Source data Block Start

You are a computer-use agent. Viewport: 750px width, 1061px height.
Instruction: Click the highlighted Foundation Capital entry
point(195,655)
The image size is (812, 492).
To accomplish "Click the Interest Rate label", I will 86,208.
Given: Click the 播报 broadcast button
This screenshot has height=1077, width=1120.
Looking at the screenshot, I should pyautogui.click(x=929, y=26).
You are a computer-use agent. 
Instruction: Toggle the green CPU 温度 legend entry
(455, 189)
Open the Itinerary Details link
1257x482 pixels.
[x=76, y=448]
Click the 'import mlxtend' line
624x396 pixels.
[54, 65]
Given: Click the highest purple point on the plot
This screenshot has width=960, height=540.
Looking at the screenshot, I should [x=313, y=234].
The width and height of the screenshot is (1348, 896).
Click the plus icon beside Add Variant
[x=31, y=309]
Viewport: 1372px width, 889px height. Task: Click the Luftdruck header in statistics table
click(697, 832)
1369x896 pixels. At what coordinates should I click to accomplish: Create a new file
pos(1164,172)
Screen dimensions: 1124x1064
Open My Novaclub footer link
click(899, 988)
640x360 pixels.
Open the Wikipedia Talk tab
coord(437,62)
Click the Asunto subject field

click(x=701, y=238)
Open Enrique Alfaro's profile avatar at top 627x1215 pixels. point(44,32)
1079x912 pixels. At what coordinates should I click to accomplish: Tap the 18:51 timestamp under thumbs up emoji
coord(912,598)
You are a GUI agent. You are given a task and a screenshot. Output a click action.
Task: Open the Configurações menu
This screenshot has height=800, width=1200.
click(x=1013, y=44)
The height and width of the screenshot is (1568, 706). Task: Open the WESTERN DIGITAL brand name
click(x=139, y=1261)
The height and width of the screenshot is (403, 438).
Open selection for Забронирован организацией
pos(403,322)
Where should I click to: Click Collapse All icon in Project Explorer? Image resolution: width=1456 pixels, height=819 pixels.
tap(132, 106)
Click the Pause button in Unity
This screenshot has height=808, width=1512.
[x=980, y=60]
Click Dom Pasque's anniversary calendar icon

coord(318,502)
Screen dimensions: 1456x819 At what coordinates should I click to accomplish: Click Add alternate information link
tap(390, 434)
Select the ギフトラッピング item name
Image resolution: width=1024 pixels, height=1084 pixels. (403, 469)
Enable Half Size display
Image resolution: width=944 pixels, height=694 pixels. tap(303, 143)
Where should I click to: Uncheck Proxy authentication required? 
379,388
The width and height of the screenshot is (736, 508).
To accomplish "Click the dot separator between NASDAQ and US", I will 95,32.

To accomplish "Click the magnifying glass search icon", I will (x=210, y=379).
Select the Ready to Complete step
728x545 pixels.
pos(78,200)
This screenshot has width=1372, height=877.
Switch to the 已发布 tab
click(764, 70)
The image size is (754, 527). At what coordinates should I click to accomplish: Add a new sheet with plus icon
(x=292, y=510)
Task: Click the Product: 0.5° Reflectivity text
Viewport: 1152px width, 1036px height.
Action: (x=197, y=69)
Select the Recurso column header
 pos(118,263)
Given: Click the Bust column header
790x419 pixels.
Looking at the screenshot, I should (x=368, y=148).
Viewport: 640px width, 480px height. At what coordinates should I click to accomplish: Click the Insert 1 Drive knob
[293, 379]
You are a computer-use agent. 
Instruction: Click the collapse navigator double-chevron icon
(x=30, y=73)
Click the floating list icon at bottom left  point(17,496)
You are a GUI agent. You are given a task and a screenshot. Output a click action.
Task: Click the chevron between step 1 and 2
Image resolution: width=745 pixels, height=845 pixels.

Source data Block End

▸ Brief
Please print verbatim each line from the first line of the entries above to the line that contains "Given: Click the highest", inclusive, and nothing more.

▸ Exercise solution
You are a computer-use agent. Viewport: 750px width, 1061px height.
Instruction: Click the highlighted Foundation Capital entry
point(195,655)
The image size is (812, 492).
To accomplish "Click the Interest Rate label", I will 86,208.
Given: Click the 播报 broadcast button
This screenshot has height=1077, width=1120.
Looking at the screenshot, I should pyautogui.click(x=929, y=26).
You are a computer-use agent. 
Instruction: Toggle the green CPU 温度 legend entry
(455, 189)
Open the Itinerary Details link
1257x482 pixels.
[x=76, y=448]
Click the 'import mlxtend' line
624x396 pixels.
[54, 65]
Given: Click the highest purple point on the plot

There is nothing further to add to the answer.